Create a Compelling and Interesting Research Report
Conducting custom research is a popular method for technology companies to create interesting content that’s useful to a variety of audience including customers, prospects, and media. It’s often viewed as flagship content, and the potential for creating useful content from the research is vast. The research is usually disseminated in a report; however, it’s important to create one that’s compelling and interesting.
I’ve created a few of these critical reports for clients and here are some of my best tips for creating an engaging research report:
- Include only your top four or five research findings. This can be tough as it’s tempting to include all of your valuable insights. However it’s important to highlight the findings your readers will find the most useful and insightful.
- Keep the report short and scan-able. No one is going to spend their Saturday afternoon devouring your report like a good fiction novel. Use headings, charts, graphs, bullet points and chunked text to keep it readable.
- Offer conclusions and recommendations based on your research findings. This helps make the research more relevant and answers pointed “So what?” questions.
- Include an engaging, but brief, executive summary. The executive summary is perhaps the most important part of the report, because it performs two functions. First, it gives those who want a 10,000 foot view some meaningful tidbits of information. And, second, it serves as a “teaser” to convince readers to read the entire report. Spend quality time writing the executive summary. I often write it last after the main portions of the report are completed.

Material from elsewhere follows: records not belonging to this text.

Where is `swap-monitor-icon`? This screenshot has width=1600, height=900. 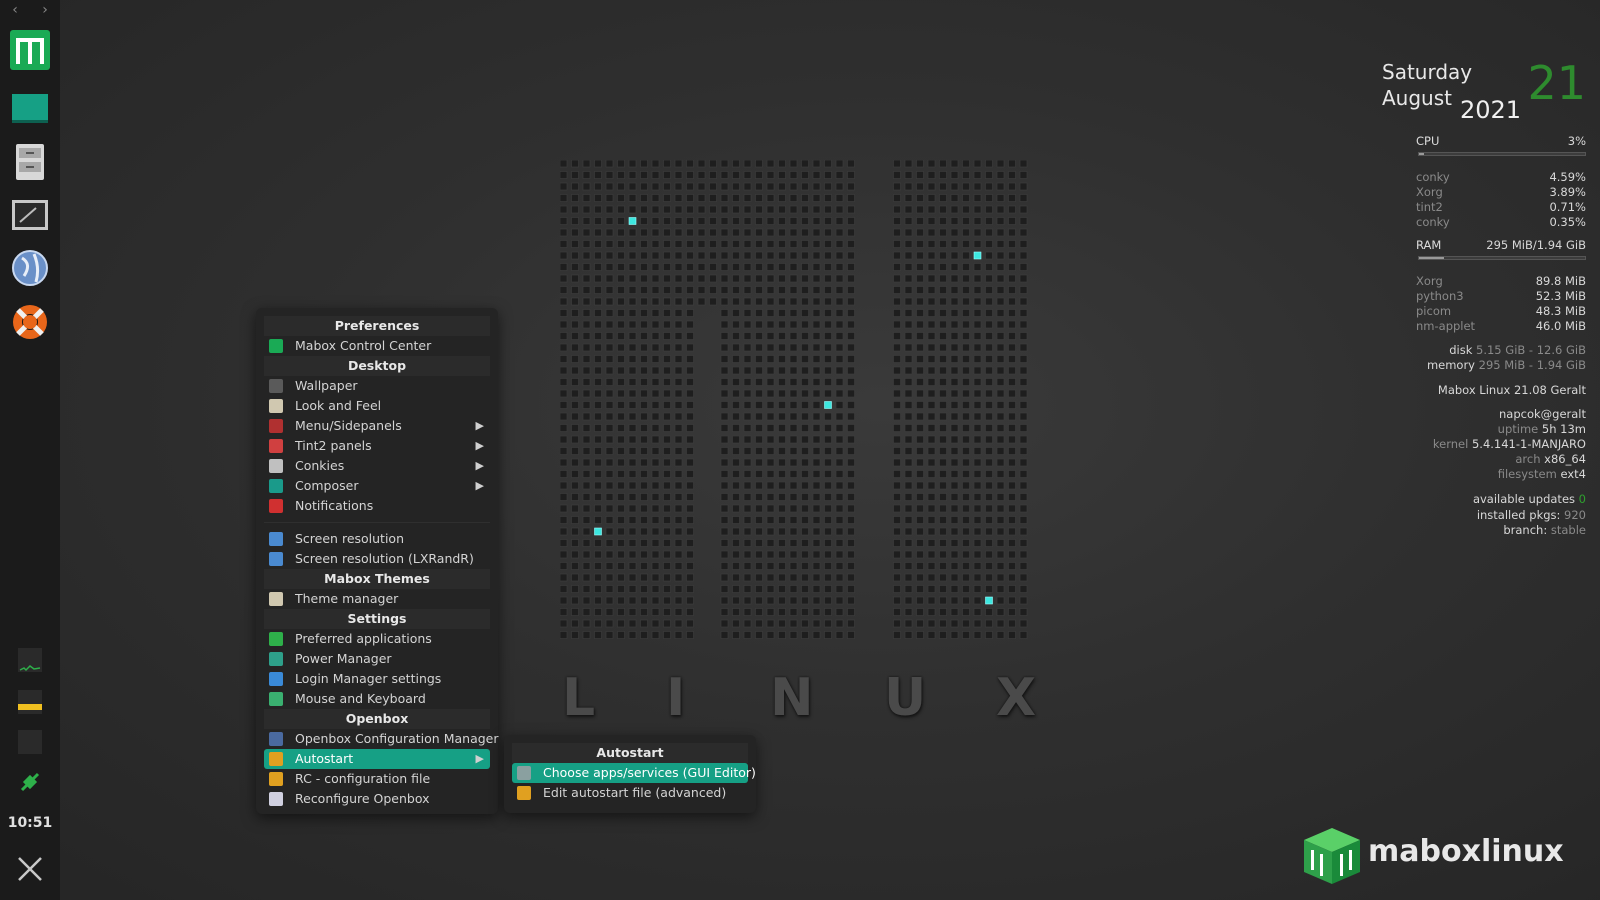 swap-monitor-icon is located at coordinates (30, 742).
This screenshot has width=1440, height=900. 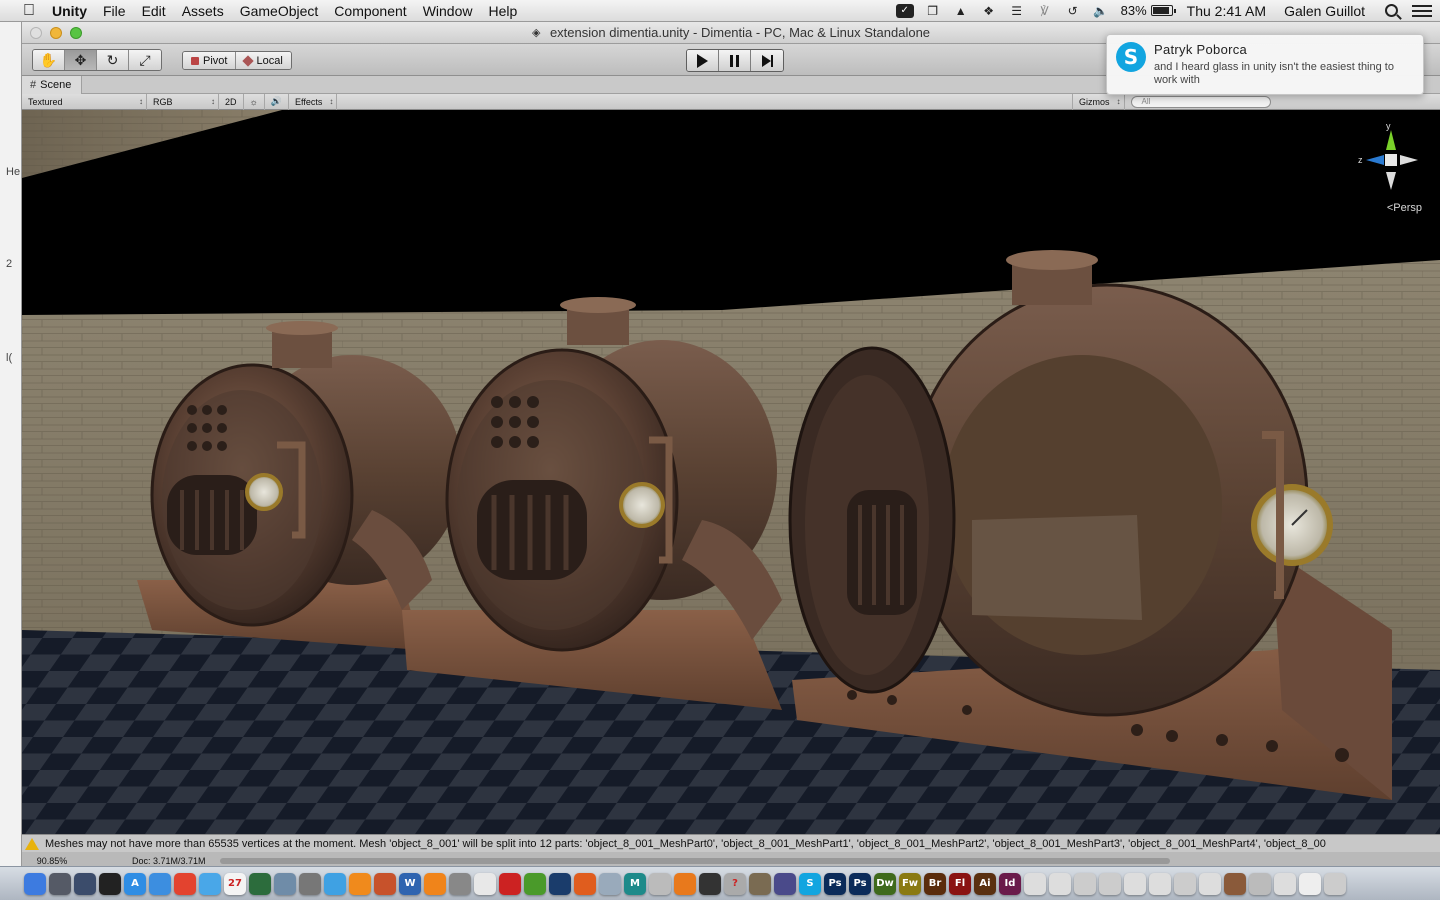 I want to click on menu-assets: Assets, so click(x=203, y=11).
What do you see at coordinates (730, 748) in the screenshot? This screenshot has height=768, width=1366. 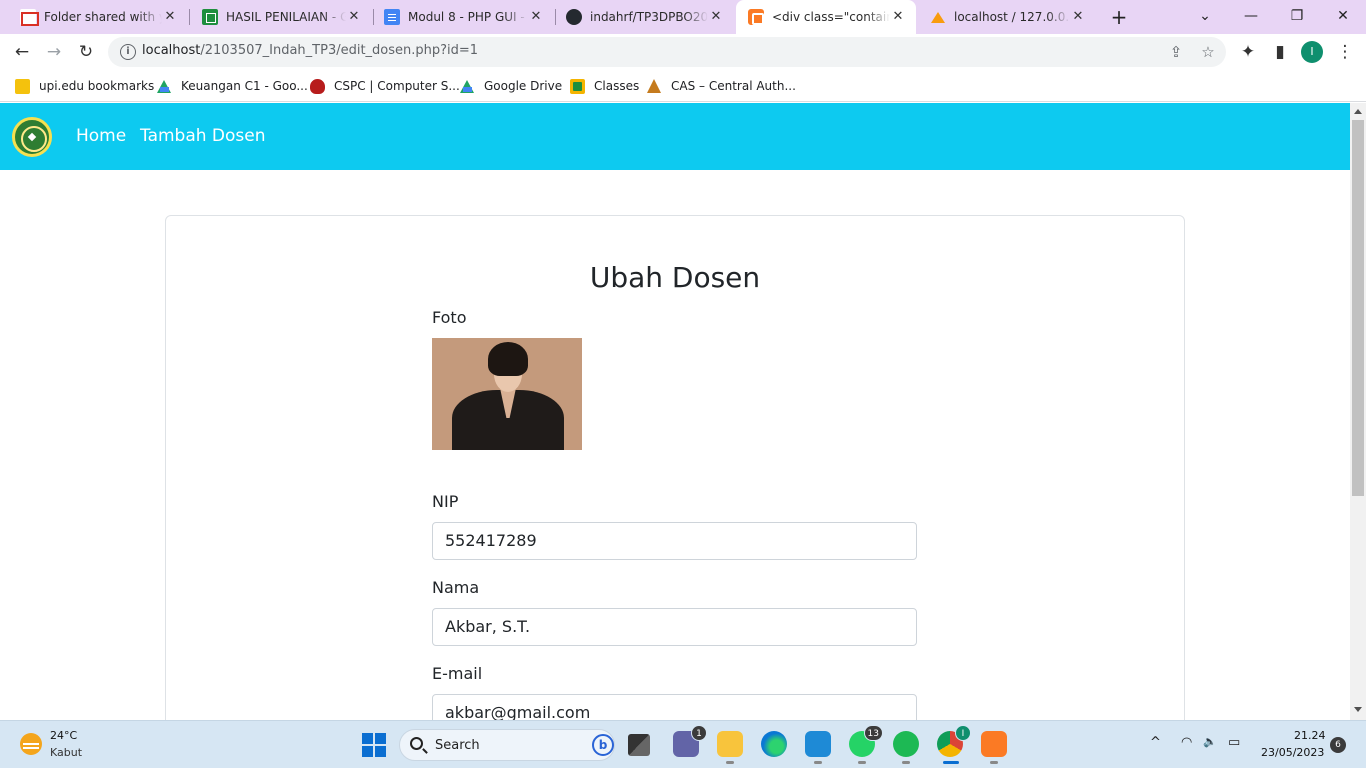 I see `file-explorer-icon` at bounding box center [730, 748].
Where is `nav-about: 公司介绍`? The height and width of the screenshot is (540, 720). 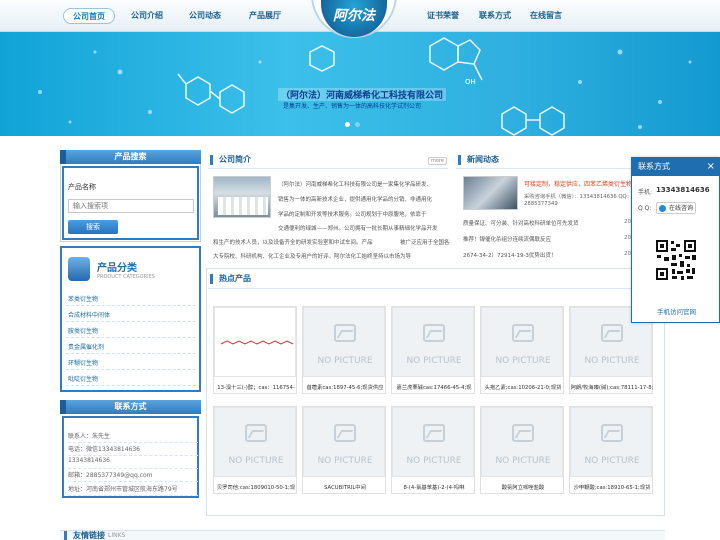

- Make the content easy to share. Remember, the target audience for your report includes not just prospects but also media, bloggers, or others who may want to share your findings. Consider including “TweetThis” type links in the report so readers can easily share interesting findings via social media. Be sure to also include your company’s contact information, including website and email, and social sharing and social connection links.
Package Your Research Content Multiple Ways
With your research completed and report in hand, you can now distribute your work. Post key findings or statistics to social media. Write blog posts about what you found and the significance. Allow people to download your report from your website while collecting contact information (with permission) for future use. Present your findings and recommendations at conferences or via webcasts.
But whatever you do, don’t wait. Your valuable research will age quickly, so make the most of it while it’s current. Maybe in a year or two you’ll repeat the research to see how your findings have changed – and update your recommendations based on new findings.